▸ Entries provided:
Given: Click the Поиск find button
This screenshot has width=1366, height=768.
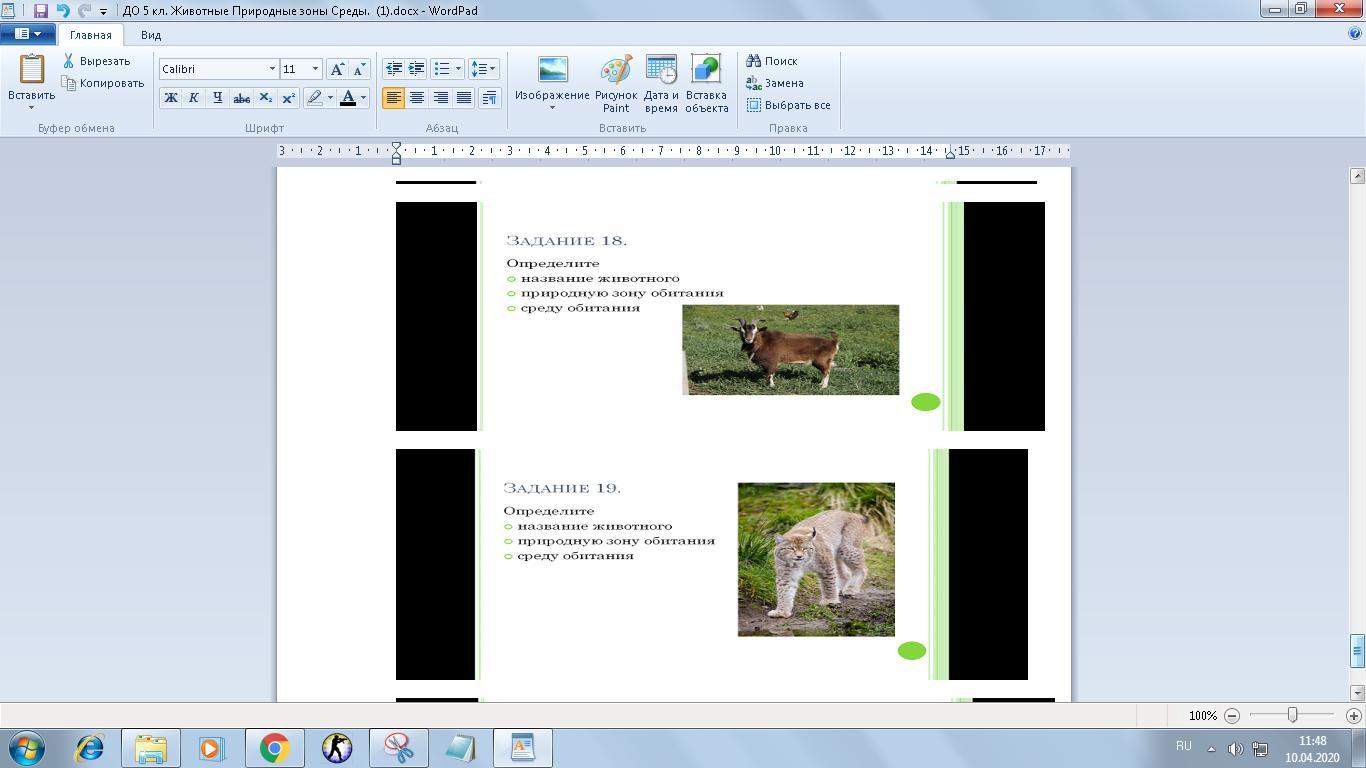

---

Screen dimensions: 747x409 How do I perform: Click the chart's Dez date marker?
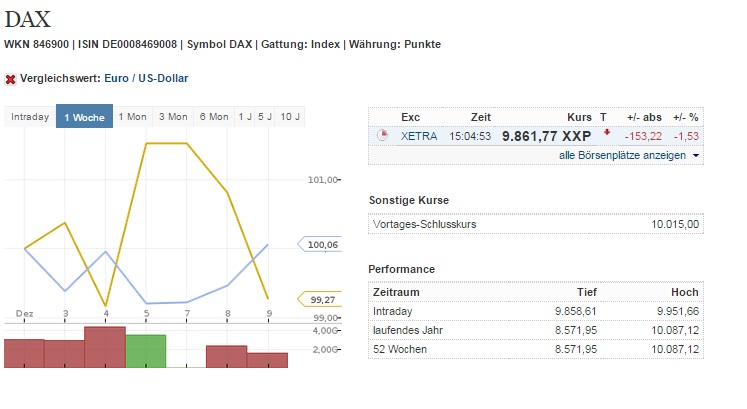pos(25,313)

* * *

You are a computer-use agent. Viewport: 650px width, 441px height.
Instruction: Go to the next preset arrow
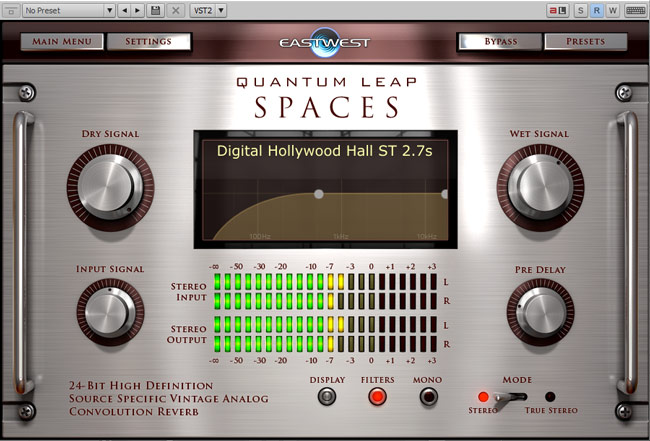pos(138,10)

▸ Exercise brief:
Your answer must be a single number: the count of lines in the records above that contain "width".

▸ Reply to the task:
2